Riguardo a questo aspetto, un’ampia ed articolata critica – anzi, una “controstoria alla controstoria” – l’ha data sul sito dei “Liberali per l’Italia” (www.liberaliperlitalia.it) Raffaello Morelli concludendo che  quello di Losurdo è un vecchio fraintendimento che non gli fa accettare “che qualcuno possa restare indietro, magari addirittura per sua responsabilità, e che la società nel suo complesso possa non fermarsi tutta ad aspettarlo”, in altre parole che “la libertà non segue un percorso prevedibile, sicuro, identico per tutti, in ogni luogo e in ogni tempo”, per cui Losurdo avrebbe “redatto la sua controstoria modellandola certo non su fatti inesistenti ma su ipotesi interpretative campate in aria”.

Con inattesa prudenza, benché diversi mesi dopo la pubblicazione, ne hanno parlato invece i liberali di scuola libertarian, come a voler dimostrare che la reazione di fronte a un  libro “molto ben scritto e assai documentato” non può essere ogni volta, prendendo spunto dal retroterra ideologico dell’autore, semplicemente liquidatoria.
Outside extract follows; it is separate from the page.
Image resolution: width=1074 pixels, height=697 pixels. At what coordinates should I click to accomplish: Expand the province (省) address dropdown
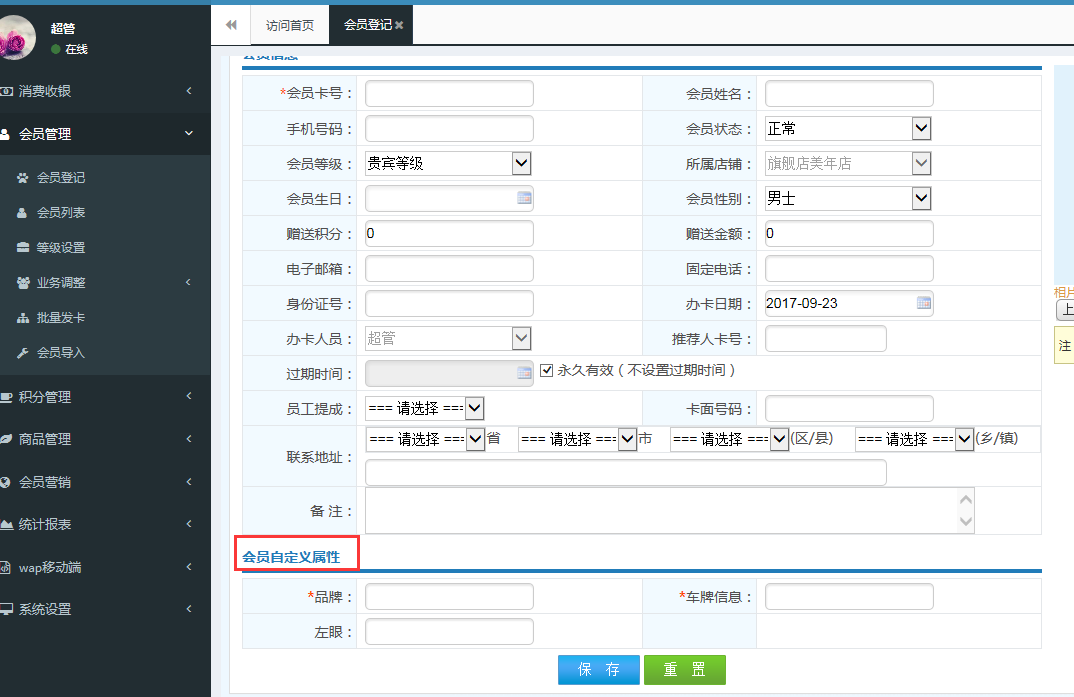[475, 439]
Carlo Lottieri su “L’indipendente” (8 gennaio 2006) lamenta ciò nondimeno che “la vigoria del saggio” sforzandosi “di leggere la teoria a partire dalla storia” diventa “il segno stesso della sua fragilità”. Non diversamente Luigi Marco Bassani su “Libero” (6 gennaio 2006) coglie l’aspetto paralogistico dell’assunto: “un autore è liberale, questi appoggia la schiavitù, quindi il liberalismo è schiavista.” Ciò che andrebbe posto instancabilmente in luce è che in ogni caso a partire dal liberalismo classico si  affaccia “una dottrina politica fondata sulla limitazione del potere” (Bassani) che darà luogo alle dottrine libertarie che “negano la legittimità stessa dello stato” (Lottieri).
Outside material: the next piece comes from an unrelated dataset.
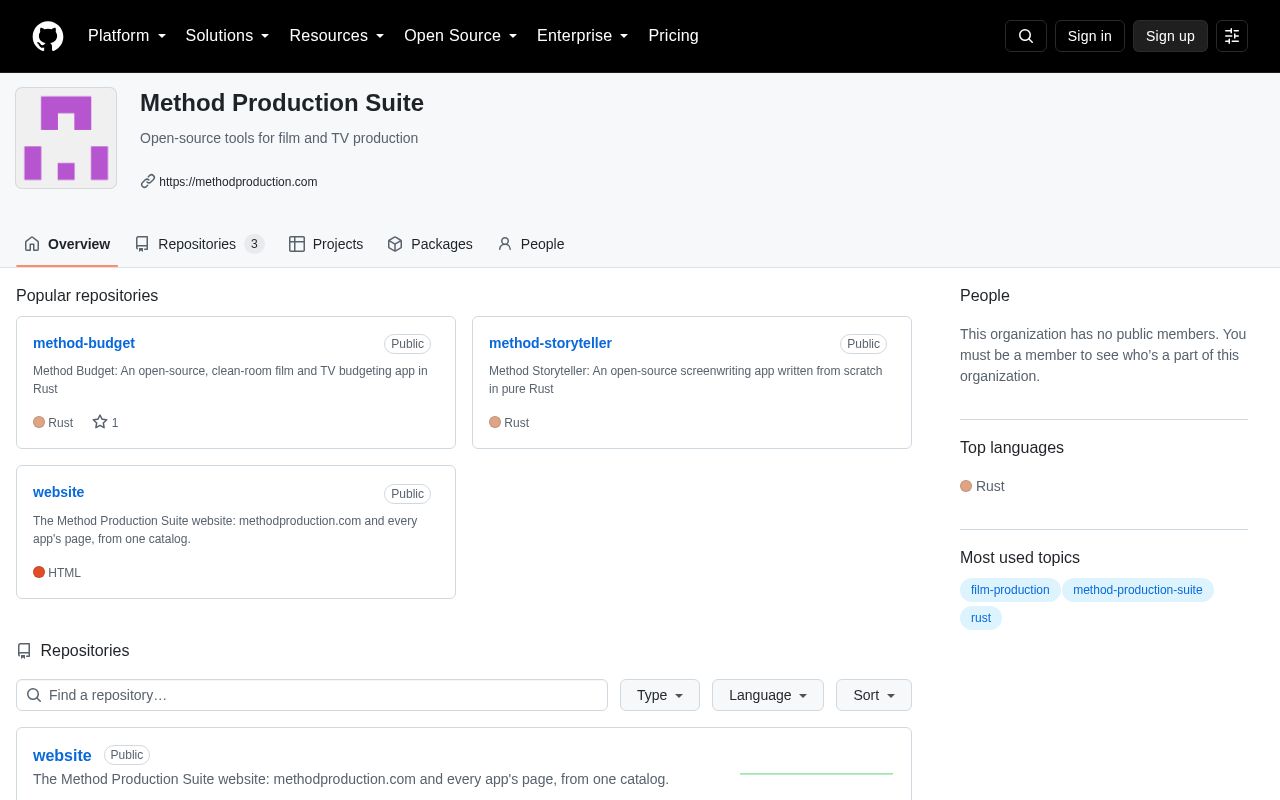Click the repository icon beside Repositories heading
The image size is (1280, 800).
click(x=24, y=651)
Resta però il dubbio che i particolari dello studio di Losurdo non siano affrontati di per sé stessi e in tutte le loro implicazioni. Come per gli scritti politici e sociali di Noam Chomsky - altrimenti lusingato studioso del linguaggio - mi pare che ci si sia tranquillamente allontanati dai fatti esposti quasi non esistessero dal momento che sono raccontati attraverso un supposto pregiudizio ideologico. Ma i fatti ci sono e, come nei libri di Chomsky, sono ben documentati. Losurdo, ad esempio, per tanto che si dilunghi sullo schiavismo americano, non manca di ricordare il favore con cui fu accolto il fascismo da liberali viscerali quali Einaudi e Mises. Non si trattava, è evidente, di una tentazione alla tirannia, ma sicuramente era l’ammissione di ritenerla in alcune circostanze necessaria. Ritenere ciò dei semplici incidenti di percorso poi superati e chiariti dai pensatori libertari alla Rothbard, come fa Lottieri, mi sembra un’arma a doppio taglio (è come dire che libertà e individuo non  sono intrinseci all’uomo, ma coincidono con le sue progressive conquiste politiche, per cui nello stesso scambio non ci sarebbe una condizione originaria bensì istituzionale).
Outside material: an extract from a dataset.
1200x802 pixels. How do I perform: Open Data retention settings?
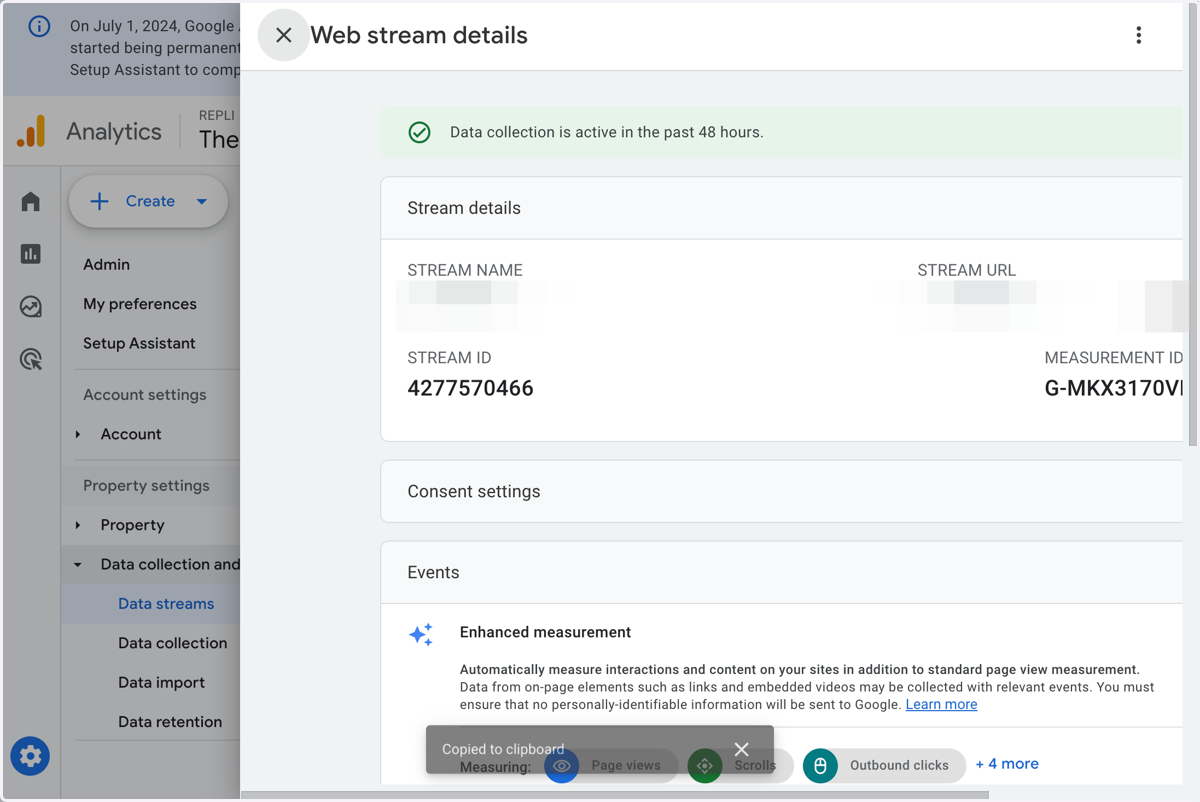170,721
Il problema che ha posto Losurdo, comunista ortodosso e paleomarxista che sia, alla fine altro non è che prendere in considerazione quale rapporto esiste fra il liberalismo e lo stato dei fatti (e dei “fatti dello Stato”, va da sé). E quello dello “stato dei fatti” (ecc.) è un tema oscuro le cui ombre si allargano o si restringono a seconda delle esigenze del momento, senza alcun rigore. Mi hanno perciò sorpreso non poco  i termini coi quali è intervenuto sulla questione dei treni ad altà velocità in Val di Susa un giovane studioso liberale (libertarian) come Alberto Mingardi dell’Istituto Bruno Leoni in un articolo di “Libero” (2 novembre 2005). Difendendo “l’ardita opera” dai suoi contestatori, Mingardi è passato disinvoltamente sopra agli espropri e al diritto di un proprietario di ritrovarsi integra, anche per quel che riguarda il paesaggio in cui è collocata, la sua proprietà, assumendo per buona l’opera dello Stato evocando “il progresso” - contro la diffusa mentalità avversa (“verde”, c’è da esser sicuri) cui sarebbero soggetti i contestatori - e “il bene comune”. Se lo Stato in qualche caso lo assicura, quand’è che non lo fa?